Se digiere y asimila con gran facilidad. Esto previene incomodidades en el bebé relacionadas con su insipiente sistema digestivo, incluyendo diarrea, estreñimiento y cólico.

Proporciona anticuerpos de la madre y alarga el periodo de inmunidad natural. La lecha materna contiene anticuerpos que le ayudan a tu bebé a combatir diferentes tipos de virus, bacterias e infecciones. Pero aún más importante, debido a que provienen de la madre, los anticuerpos que se transmiten son específicamente aquellos que le permiten combatir los peligros a los que el bebé está expuesto en su medio ambiente. La nutrición en las primeras etapas de la vida del bebé es determinante en el desarrollo del sistema inmunológico del bebé.

Reduce la predisposición a enfermedades respiratorias. Los bebés que se alimentan con lecha materna exclusivamente durante los primeros seis meses de vida tienen menos infecciones en el oído, enfermedades respiratorias (incluyendo asma), y molestias digestivas e intestinales.

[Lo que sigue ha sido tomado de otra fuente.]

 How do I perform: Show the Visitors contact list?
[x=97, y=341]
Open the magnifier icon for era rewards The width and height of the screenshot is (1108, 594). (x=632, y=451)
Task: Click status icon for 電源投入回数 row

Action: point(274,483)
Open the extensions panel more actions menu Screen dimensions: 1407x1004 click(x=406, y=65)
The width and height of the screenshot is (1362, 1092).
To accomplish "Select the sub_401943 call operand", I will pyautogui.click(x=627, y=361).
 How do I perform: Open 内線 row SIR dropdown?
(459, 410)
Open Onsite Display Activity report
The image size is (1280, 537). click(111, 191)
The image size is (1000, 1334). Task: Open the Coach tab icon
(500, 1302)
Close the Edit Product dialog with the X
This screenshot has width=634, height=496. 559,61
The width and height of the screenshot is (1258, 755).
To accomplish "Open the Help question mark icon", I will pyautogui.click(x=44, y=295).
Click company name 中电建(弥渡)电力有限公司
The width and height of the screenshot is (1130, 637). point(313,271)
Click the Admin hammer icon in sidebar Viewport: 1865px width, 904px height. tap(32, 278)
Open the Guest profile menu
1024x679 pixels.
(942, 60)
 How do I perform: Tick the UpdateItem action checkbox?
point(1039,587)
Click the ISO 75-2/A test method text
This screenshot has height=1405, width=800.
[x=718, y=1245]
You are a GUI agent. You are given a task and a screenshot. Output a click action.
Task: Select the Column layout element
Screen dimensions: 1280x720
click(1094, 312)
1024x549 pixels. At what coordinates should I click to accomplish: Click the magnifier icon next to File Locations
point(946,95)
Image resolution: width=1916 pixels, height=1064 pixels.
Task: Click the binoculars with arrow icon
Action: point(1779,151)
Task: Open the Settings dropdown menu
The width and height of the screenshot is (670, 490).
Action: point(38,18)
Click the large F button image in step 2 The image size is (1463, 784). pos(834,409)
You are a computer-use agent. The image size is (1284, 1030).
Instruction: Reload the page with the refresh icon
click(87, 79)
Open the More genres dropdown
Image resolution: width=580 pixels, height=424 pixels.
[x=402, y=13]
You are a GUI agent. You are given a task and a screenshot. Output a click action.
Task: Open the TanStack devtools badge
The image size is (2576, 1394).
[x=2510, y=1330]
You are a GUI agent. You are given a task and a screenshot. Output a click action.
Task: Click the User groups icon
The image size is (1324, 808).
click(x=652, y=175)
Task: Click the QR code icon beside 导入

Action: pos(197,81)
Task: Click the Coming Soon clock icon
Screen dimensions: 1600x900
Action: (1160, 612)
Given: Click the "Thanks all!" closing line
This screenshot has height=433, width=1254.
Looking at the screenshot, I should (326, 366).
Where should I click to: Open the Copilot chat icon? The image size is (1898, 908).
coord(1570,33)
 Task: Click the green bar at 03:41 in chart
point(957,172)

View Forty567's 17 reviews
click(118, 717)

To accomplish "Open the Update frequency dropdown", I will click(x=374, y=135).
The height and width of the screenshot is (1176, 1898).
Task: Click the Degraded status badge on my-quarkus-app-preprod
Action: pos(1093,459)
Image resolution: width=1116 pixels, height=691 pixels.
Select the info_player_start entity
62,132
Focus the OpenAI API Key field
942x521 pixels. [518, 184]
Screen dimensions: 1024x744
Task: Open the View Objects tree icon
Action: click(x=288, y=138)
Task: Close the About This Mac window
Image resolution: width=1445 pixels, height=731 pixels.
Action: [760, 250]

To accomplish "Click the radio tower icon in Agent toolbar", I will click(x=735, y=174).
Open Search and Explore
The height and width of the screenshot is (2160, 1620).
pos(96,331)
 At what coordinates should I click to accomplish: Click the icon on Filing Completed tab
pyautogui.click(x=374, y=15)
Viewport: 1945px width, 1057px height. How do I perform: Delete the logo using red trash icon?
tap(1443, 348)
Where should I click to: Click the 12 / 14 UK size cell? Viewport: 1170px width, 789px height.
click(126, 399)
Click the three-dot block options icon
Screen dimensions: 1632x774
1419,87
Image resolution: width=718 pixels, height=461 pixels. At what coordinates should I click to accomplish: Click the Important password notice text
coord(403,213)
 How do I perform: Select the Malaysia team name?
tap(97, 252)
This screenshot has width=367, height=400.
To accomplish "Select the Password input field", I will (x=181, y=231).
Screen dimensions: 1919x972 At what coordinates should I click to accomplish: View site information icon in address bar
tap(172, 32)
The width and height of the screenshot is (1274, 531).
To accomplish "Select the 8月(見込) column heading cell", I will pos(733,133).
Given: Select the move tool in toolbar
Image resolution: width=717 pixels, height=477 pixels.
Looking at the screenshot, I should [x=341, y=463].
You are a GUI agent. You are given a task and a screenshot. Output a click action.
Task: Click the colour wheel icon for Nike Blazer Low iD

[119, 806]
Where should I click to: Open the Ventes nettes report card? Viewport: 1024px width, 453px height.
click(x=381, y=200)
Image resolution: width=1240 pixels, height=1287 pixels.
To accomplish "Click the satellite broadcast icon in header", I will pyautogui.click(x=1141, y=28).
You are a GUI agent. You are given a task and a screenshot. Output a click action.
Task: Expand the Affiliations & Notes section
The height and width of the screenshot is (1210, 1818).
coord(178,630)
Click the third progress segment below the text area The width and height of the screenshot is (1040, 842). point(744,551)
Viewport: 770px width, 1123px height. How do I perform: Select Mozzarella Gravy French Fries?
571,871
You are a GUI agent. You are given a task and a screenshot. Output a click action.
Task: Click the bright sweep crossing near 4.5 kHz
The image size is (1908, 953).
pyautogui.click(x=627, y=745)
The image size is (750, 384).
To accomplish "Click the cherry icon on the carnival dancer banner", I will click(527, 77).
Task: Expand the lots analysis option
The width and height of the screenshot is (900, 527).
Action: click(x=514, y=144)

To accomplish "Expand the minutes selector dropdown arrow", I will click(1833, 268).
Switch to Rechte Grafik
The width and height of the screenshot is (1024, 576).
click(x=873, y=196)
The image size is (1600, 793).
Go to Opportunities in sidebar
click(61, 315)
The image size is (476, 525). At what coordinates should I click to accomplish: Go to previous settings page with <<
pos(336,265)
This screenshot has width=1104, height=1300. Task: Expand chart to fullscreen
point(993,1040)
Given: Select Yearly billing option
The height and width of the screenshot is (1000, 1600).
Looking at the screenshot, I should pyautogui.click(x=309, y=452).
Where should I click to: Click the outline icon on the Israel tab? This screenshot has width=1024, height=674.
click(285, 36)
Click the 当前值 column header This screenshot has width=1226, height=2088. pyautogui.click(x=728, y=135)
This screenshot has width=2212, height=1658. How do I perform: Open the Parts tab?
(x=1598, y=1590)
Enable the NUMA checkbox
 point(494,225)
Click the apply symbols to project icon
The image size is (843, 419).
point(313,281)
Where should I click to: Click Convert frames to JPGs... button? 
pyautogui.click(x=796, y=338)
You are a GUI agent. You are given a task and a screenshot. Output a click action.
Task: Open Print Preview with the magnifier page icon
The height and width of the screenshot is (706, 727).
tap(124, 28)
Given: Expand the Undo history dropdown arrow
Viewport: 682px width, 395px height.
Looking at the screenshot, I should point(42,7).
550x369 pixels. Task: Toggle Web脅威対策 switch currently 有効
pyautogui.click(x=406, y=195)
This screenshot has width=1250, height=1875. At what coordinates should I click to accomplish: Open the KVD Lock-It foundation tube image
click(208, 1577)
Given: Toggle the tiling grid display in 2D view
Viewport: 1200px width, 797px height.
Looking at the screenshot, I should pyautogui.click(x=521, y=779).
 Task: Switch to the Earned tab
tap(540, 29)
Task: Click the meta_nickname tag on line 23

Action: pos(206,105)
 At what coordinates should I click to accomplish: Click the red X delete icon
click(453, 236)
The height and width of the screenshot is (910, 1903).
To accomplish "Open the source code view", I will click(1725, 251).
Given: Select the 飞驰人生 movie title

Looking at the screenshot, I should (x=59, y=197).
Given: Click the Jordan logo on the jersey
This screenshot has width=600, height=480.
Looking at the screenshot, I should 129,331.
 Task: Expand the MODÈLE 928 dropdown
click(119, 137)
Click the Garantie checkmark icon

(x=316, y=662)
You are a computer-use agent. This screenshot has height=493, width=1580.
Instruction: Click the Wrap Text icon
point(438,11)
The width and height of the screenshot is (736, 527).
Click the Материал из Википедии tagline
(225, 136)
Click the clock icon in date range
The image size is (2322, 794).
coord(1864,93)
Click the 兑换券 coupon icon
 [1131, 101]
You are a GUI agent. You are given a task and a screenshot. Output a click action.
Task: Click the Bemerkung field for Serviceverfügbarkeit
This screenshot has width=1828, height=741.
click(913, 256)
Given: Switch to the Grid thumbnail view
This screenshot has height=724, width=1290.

Previene las alergias. Los bebés alimentados con leche materna también sufren menos alergias a alimentos, factores ambientales y en la piel. Según La Liga de la Leche, la lactancia materna previene las alergias por dos razones: 1/ el bebé está expuesto a menos alérgenos en los primeros meses de vida, que es la etapa más susceptible y 2/ la cubierta protectora que ofrece el calostro evita que potenciales alérgenos penetren el sistema del bebé.

Disminuye el riesgo de desarrollar obesidad. Como la leche materna contiene la nutrición exacta que el bebé requiere y la cantidad consumida es autoregulada, tiene mejores probabilidades de aumentar el peso justo y comer únicamente la cantidad necesaria.

Los cambios de sabor, según la alimentación de la madre, preparan al niño para aceptar mayor variedad de alimentos. La variedad de sabores que recibe el bebé en la leche materna lo prepara mejor para aceptar los diferentes sabores de la comida sólida.

Favorece el correcto desarrollo de la mandíbula, los dientes y el habla. El acto de succión contribuye al avance de la mandíbula del bebé alcanzando una posición apropiada alrededor de los 8 meses. Si esta succión se realiza con tetina, los movimientos que realiza el bebé son más pasivos y los músculos de la mandíbula no se desarrollan tanto. Es por ello que una correcta succión y deglución son de vital importancia para el óptimo desarrollo de las estructuras orofaciales y así prevenir alteraciones del lenguaje.

Crea un fuerte vínculo entre madre-hijo. Cubriendo necesidades como la proximidad y seguridad que favorecen la autoestima del niño y la relación con la madre.